Collected data
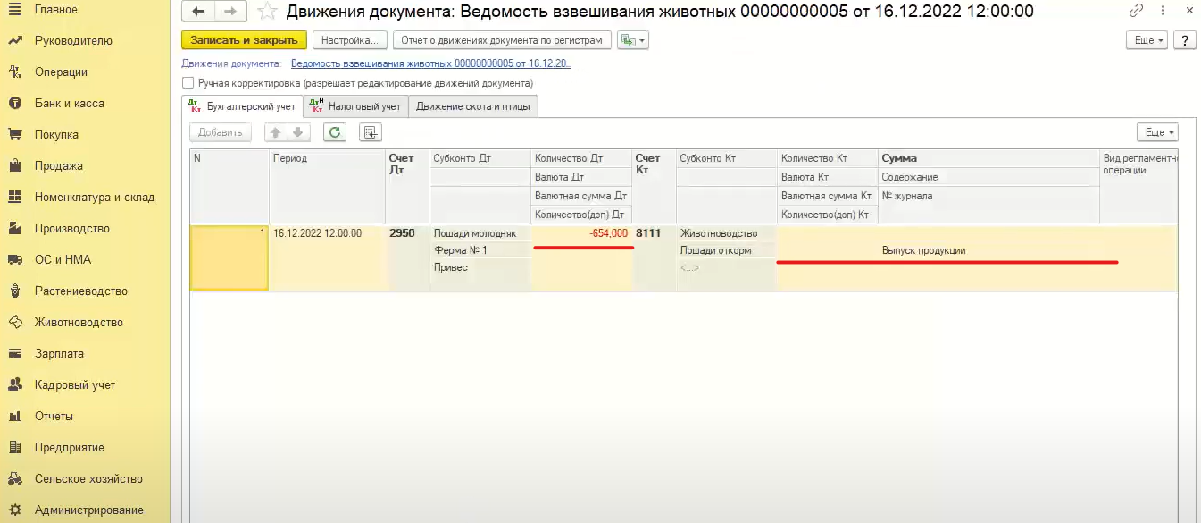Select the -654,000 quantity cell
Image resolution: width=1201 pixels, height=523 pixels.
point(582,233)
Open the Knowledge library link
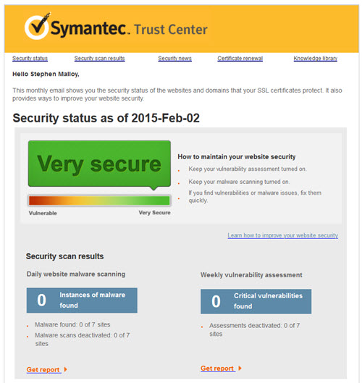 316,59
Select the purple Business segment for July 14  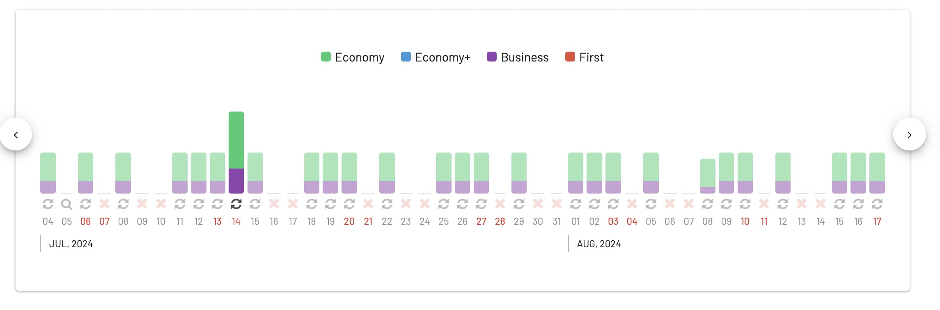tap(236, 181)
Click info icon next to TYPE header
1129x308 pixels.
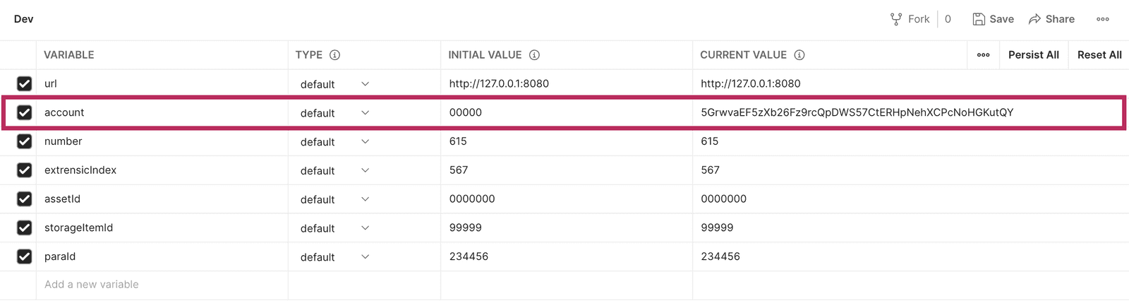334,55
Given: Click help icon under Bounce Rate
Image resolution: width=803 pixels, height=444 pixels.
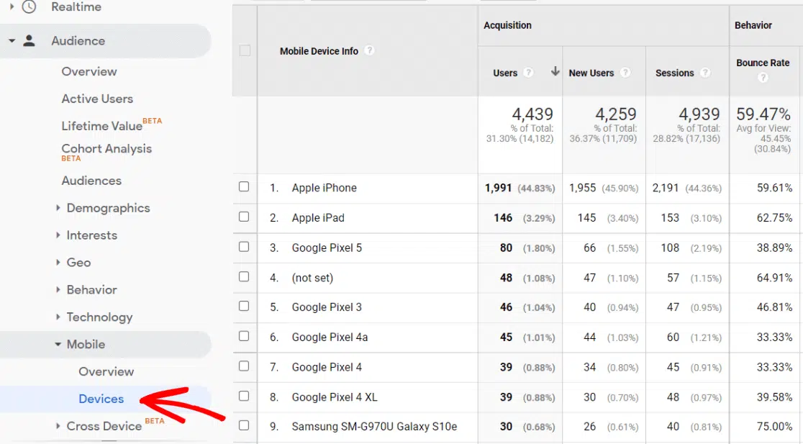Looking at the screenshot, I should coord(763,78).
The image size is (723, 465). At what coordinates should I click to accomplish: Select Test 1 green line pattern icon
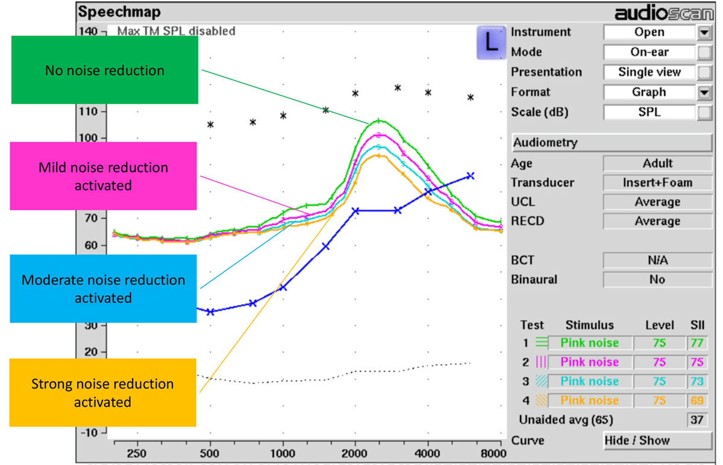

**What is expected**
Show all lines from the data above in which the word "icon" appears.

**Task result**
Click info icon next to TYPE header
Given: Click help icon under Bounce Rate
The image size is (723, 465). At what coordinates should I click to accomplish: Select Test 1 green line pattern icon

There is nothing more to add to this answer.